Site information
- Type: Stockade
- Controlled by: Virginia

Location
- Coordinates: 36°57′11.19″N 89°05′23.25″W﻿ / ﻿36.9531083°N 89.0897917°W

Site history
- Built: April 19–June 1780
- Built by: Clark's Illinois Battalion
- In use: April 19, 1780–June 8, 1781
- Materials: Wood
- Fate: Abandoned by garrison
- Battles/wars: American Revolutionary War Siege of Fort Jefferson; ;

Garrison information
- Past commanders: Capt. Robert George
- Garrison: 100 state troops

= Fort Jefferson (Kentucky) =

United States historic site

Fort Jefferson was a small 18th-century stockade fort built by Virginia at the mouth of the Ohio in present-day Kentucky. It was constructed in 1780 by Clark's Illinois Battalion during the American Revolutionary War. The fort was abandoned in June 1781.

==History==
The initial proposal for a fortification at the mouth of the Ohio was made by Virginia governor Patrick Henry in 1777, in a letter to the Spanish governor of Louisiana, Bernardo de Galvez. He proposed a fortification to protect trade and supplies between Virginia and Spanish Louisiana from British interference. Henry would also propose this idea to George Rogers Clark, who saw it as a fortification for frontier protection and conquest of British Indian allies. Clark would later press Henry's successor, Thomas Jefferson, on the importance of a fort along both rivers, to control commerce and stop British supplies.

* [PROBLEMS TO SOLVE]
[1] Translate this sentence from the Fort Jefferson article into Spanish: "The fort was abandoned in June 1781."
[2] Pick up the Fort Jefferson article after its final sentence and extend its history section.

* [ENTRIES SUPPLIED]
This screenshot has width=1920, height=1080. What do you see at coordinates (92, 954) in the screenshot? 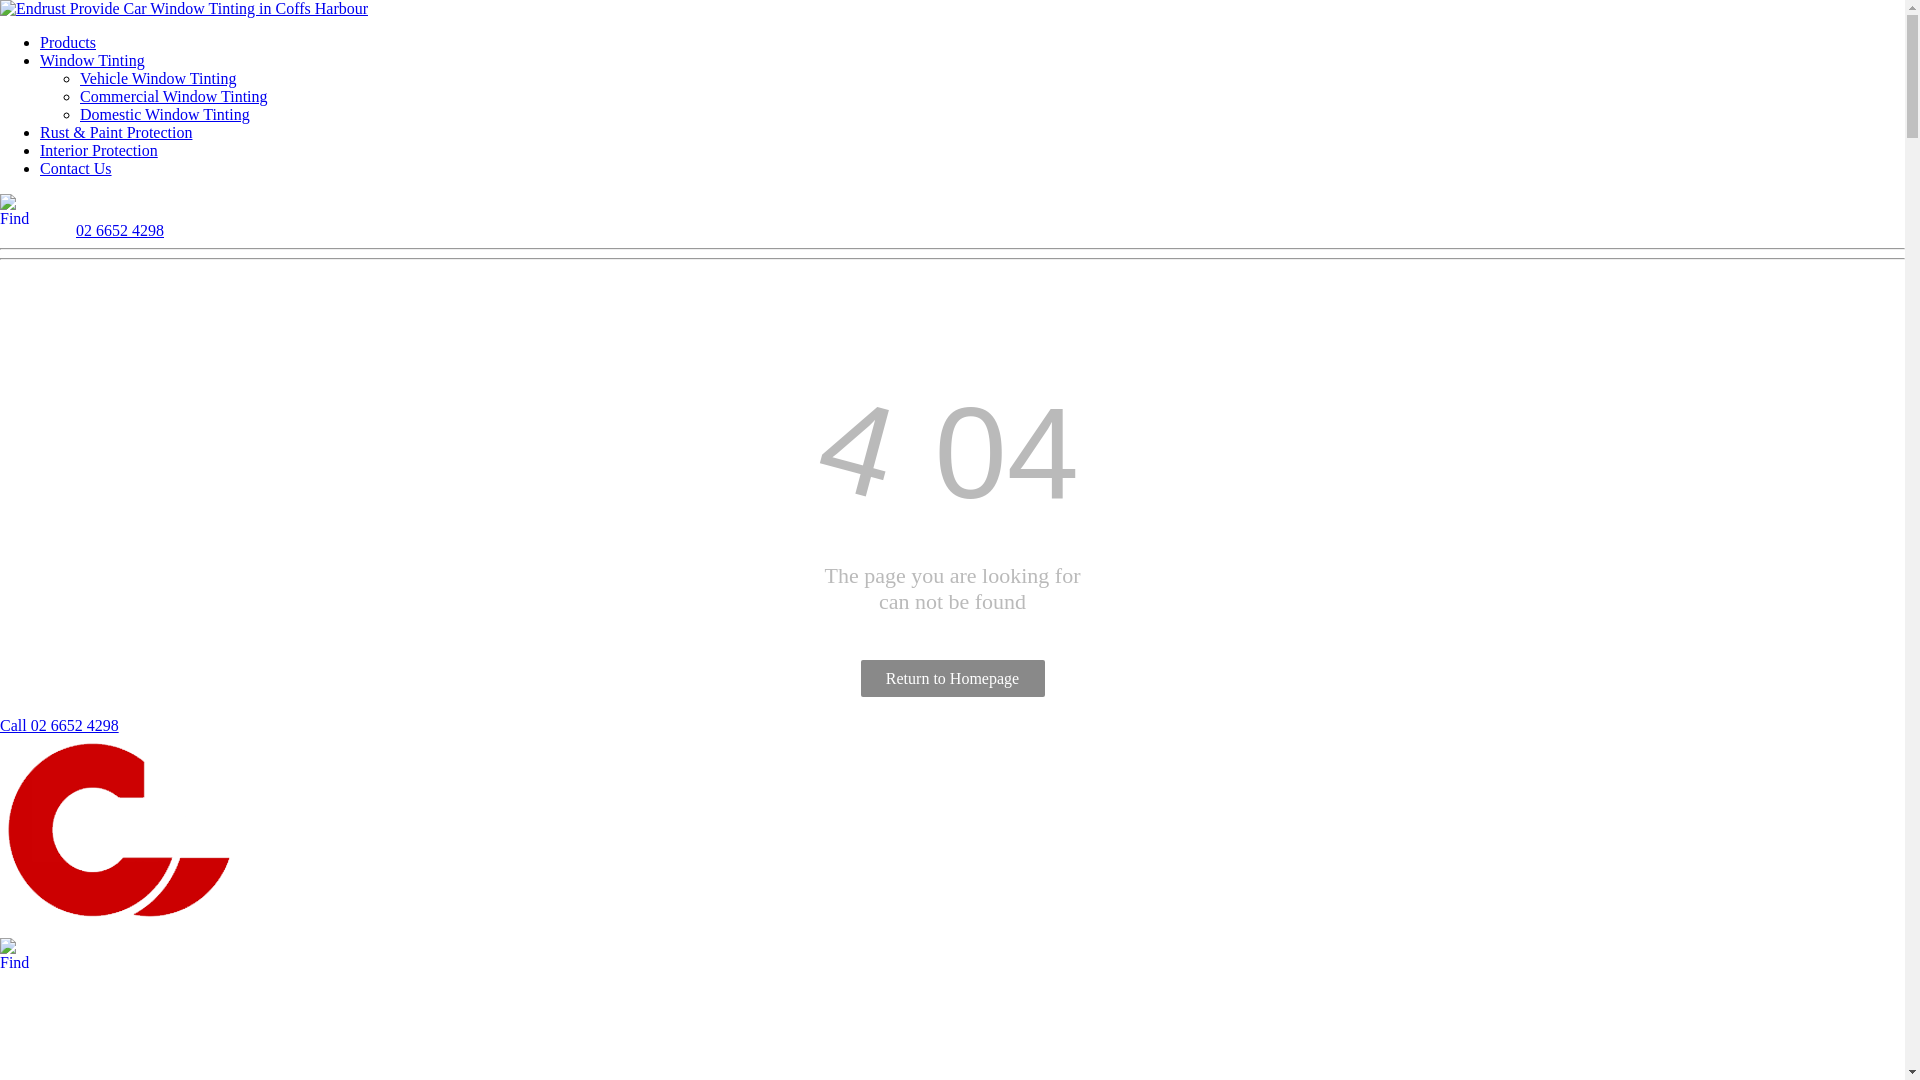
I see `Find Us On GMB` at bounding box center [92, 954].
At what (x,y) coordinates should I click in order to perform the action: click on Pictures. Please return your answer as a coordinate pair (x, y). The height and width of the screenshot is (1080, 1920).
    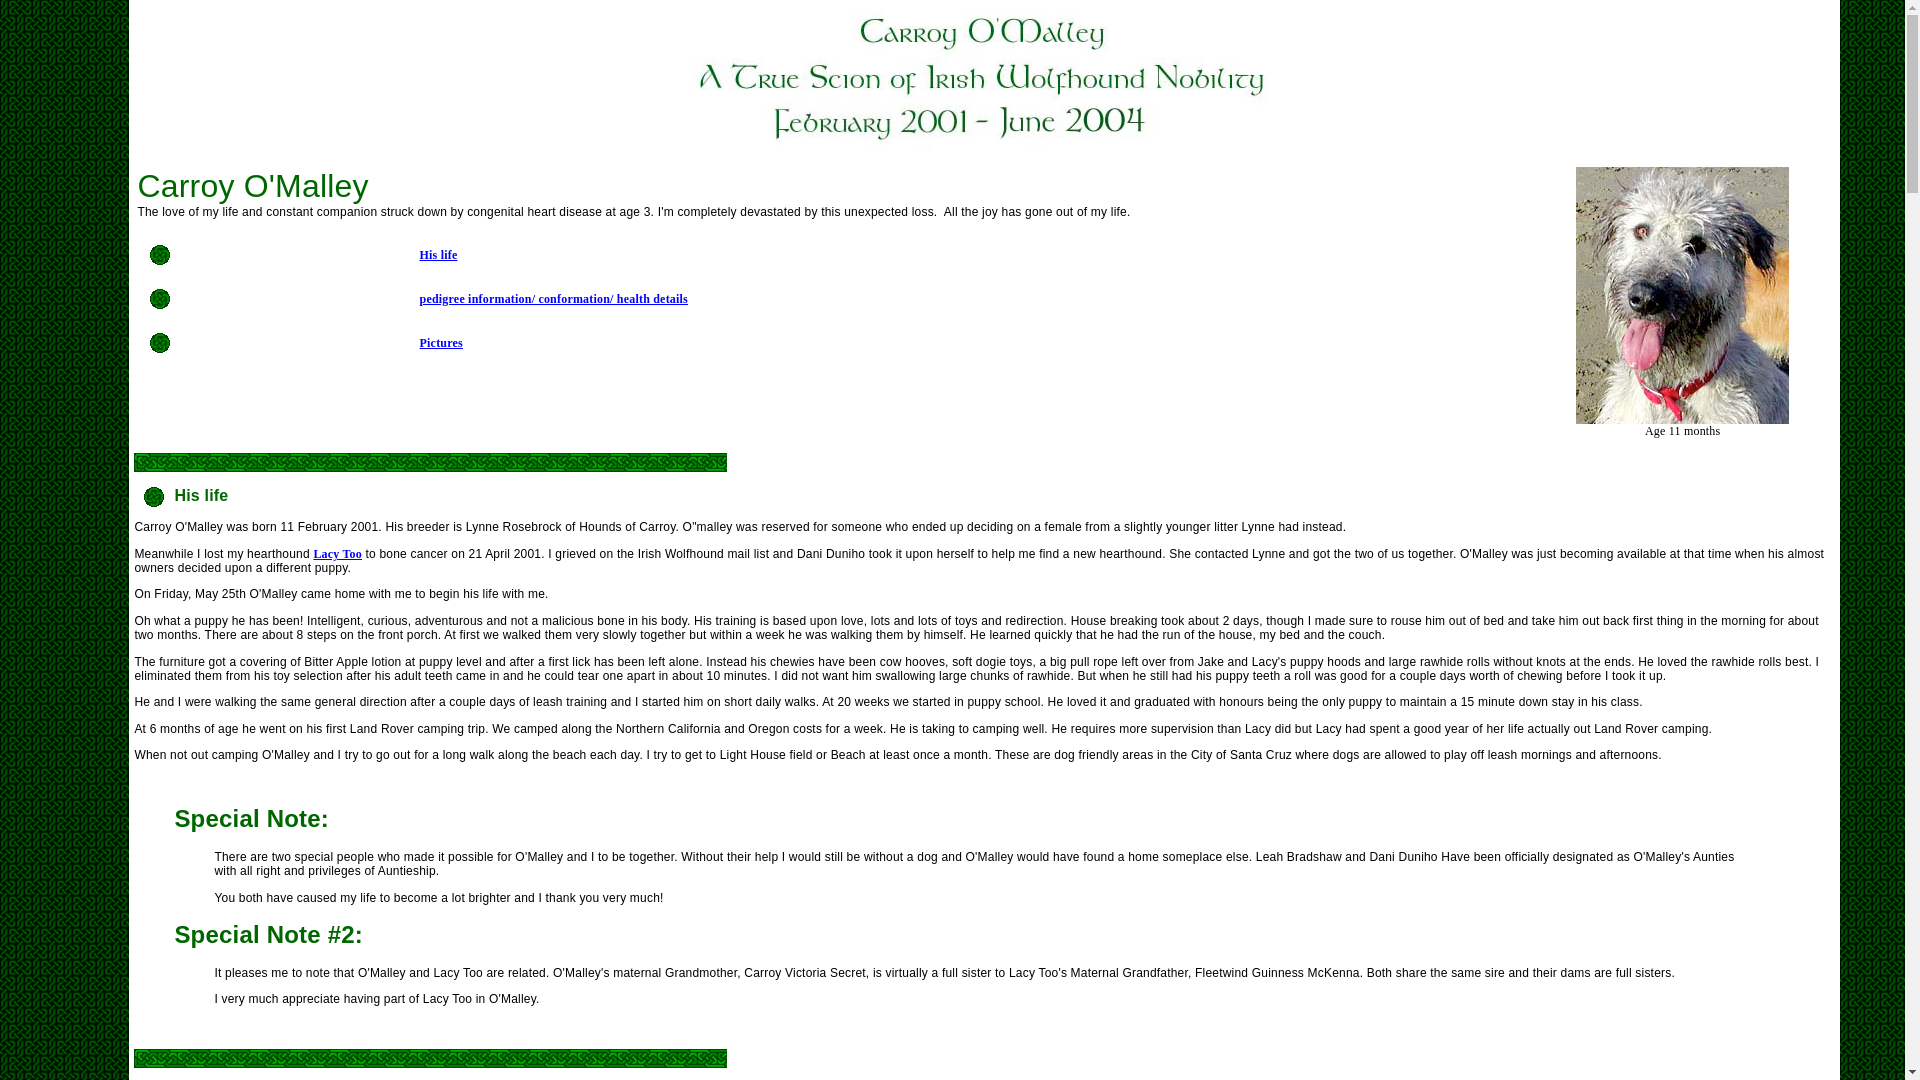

...

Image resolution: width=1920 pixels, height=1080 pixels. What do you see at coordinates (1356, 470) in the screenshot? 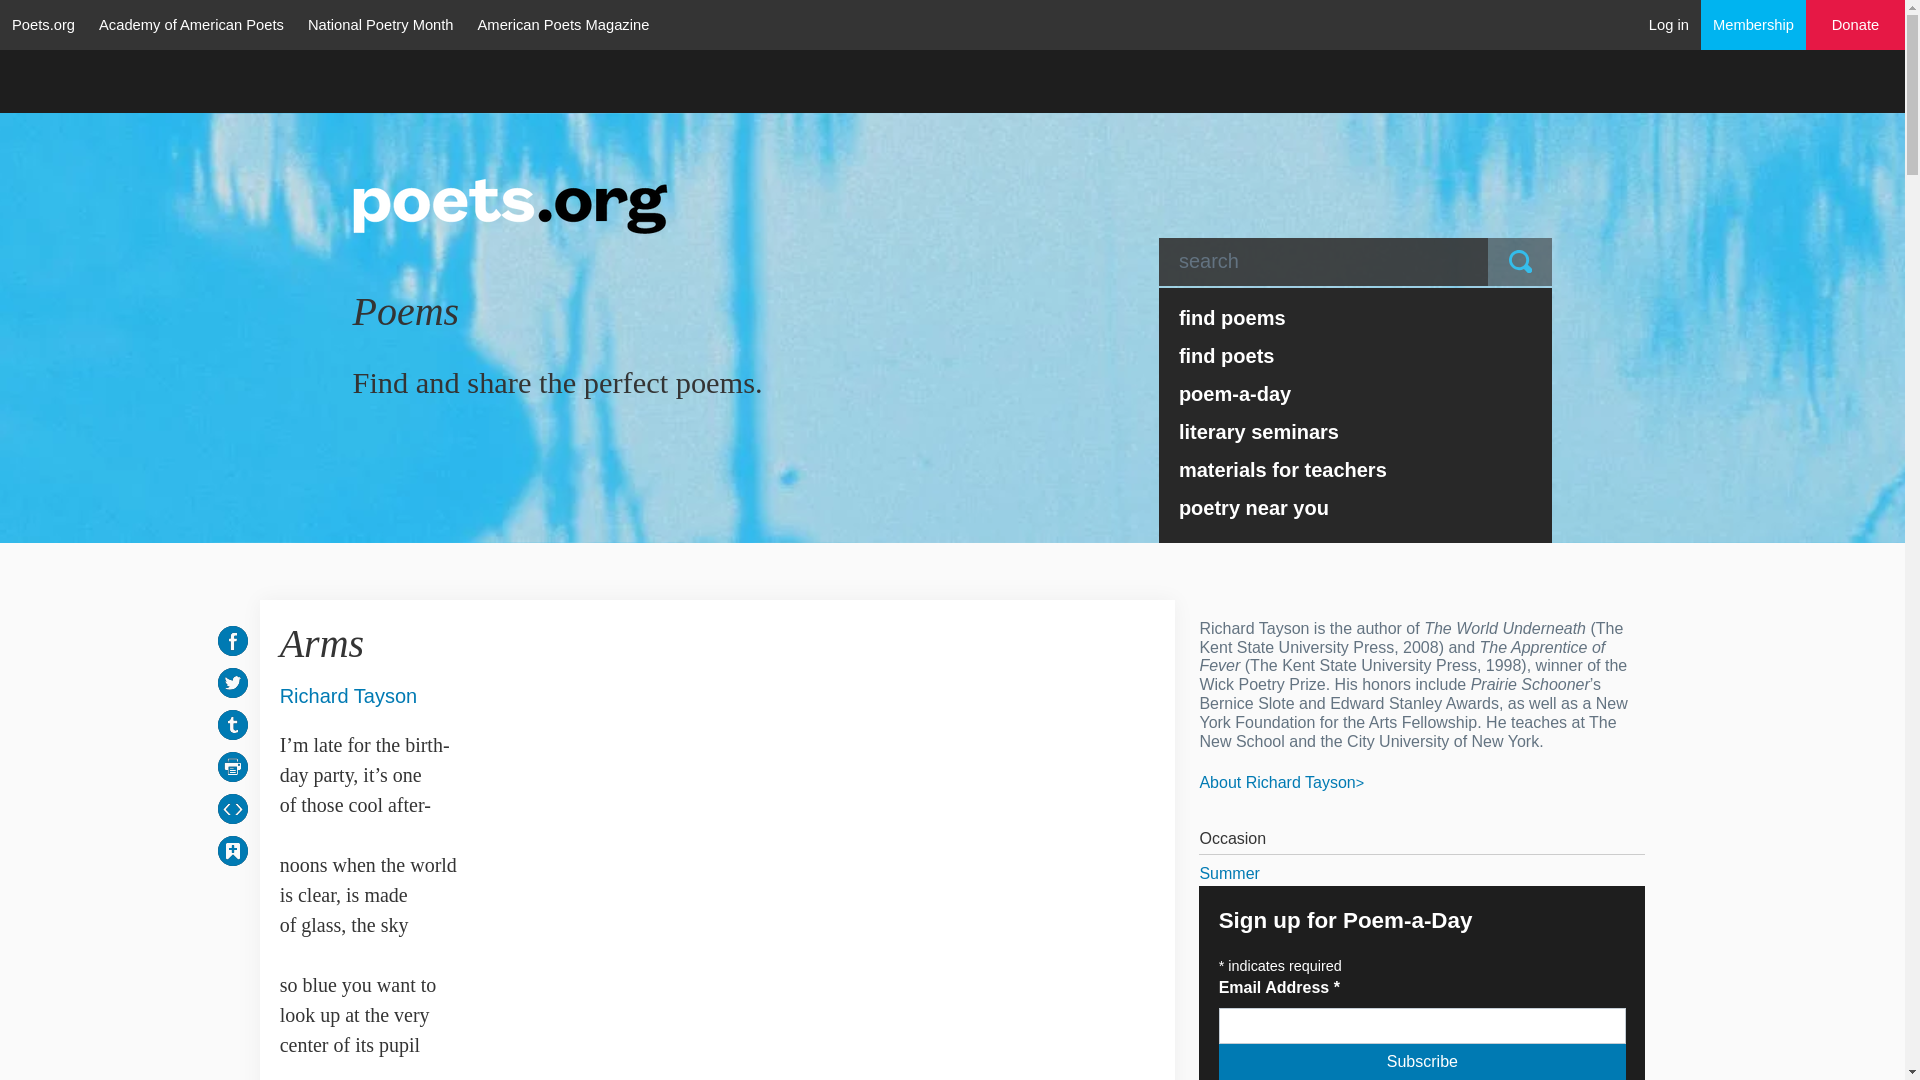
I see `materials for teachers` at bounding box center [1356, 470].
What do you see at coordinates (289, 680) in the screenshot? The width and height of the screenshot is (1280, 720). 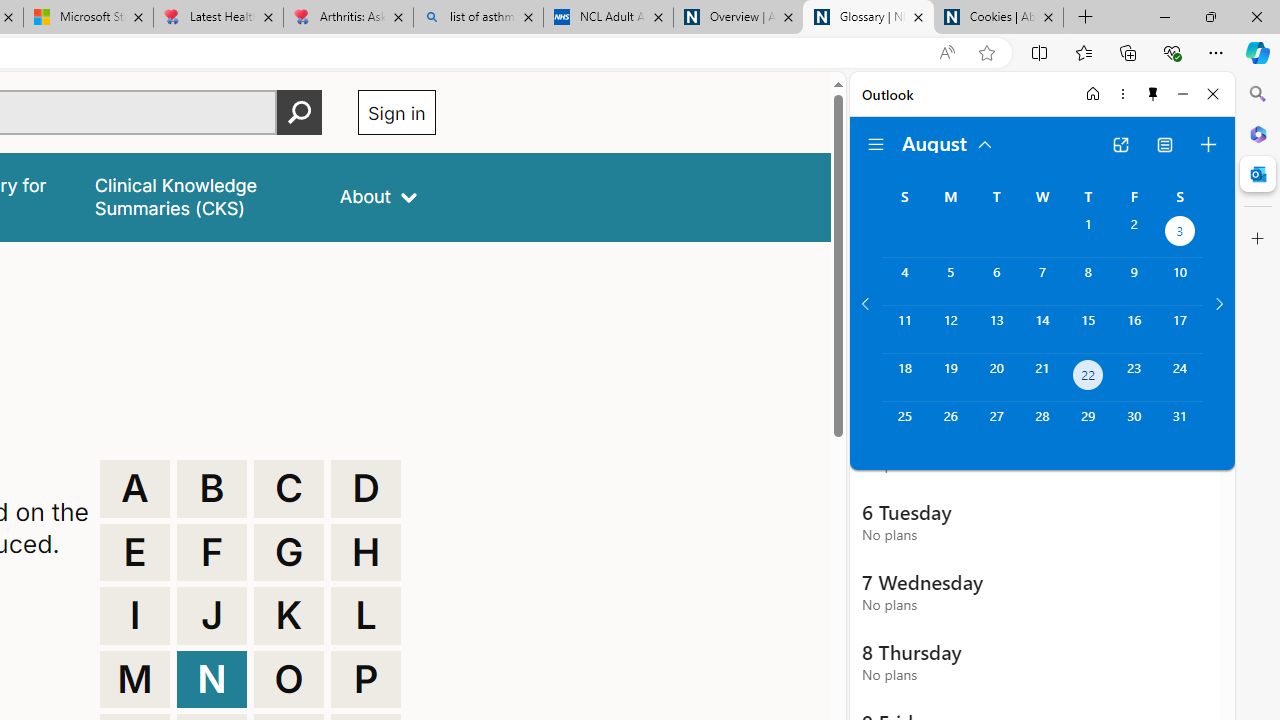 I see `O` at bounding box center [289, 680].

* [ANSWERS TO THE PROBLEMS]
[1] El fuerte fue abandonado en junio de 1781.

[2]
In January 1780, Jefferson formally approved the fort with the formal stipulation that the land must be purchased from the Chickasaw, whom he erroneously identified as Cherokee. Jefferson would also write to Joseph Martin that "the ground at the mouth of the Ohio on the south side belonging to the Cherokee, we would not meddle in without their leave". George Rogers Clark would go on to ignore this provision, as he would not buy the land from the Chickasaw or gain their consent to build the fortifications. Many historians point to Clark's disregard of the Chickasaw as the point at which the fortification and settlement project was doomed to failure.

In 1782, four Chickasaw chiefs sent a letter to American military post commanders in the West to initiate peace negotiations, stating, "What damage occurred because you established a fort in our hunting grounds without our permission, and at that location, you suffered most from us." The Chickasaw would eventually sign a peace treaty with the Spanish (representing the American alliance) that respected Chickasaw territorial integrity, but kept them at war with the Kickapoo.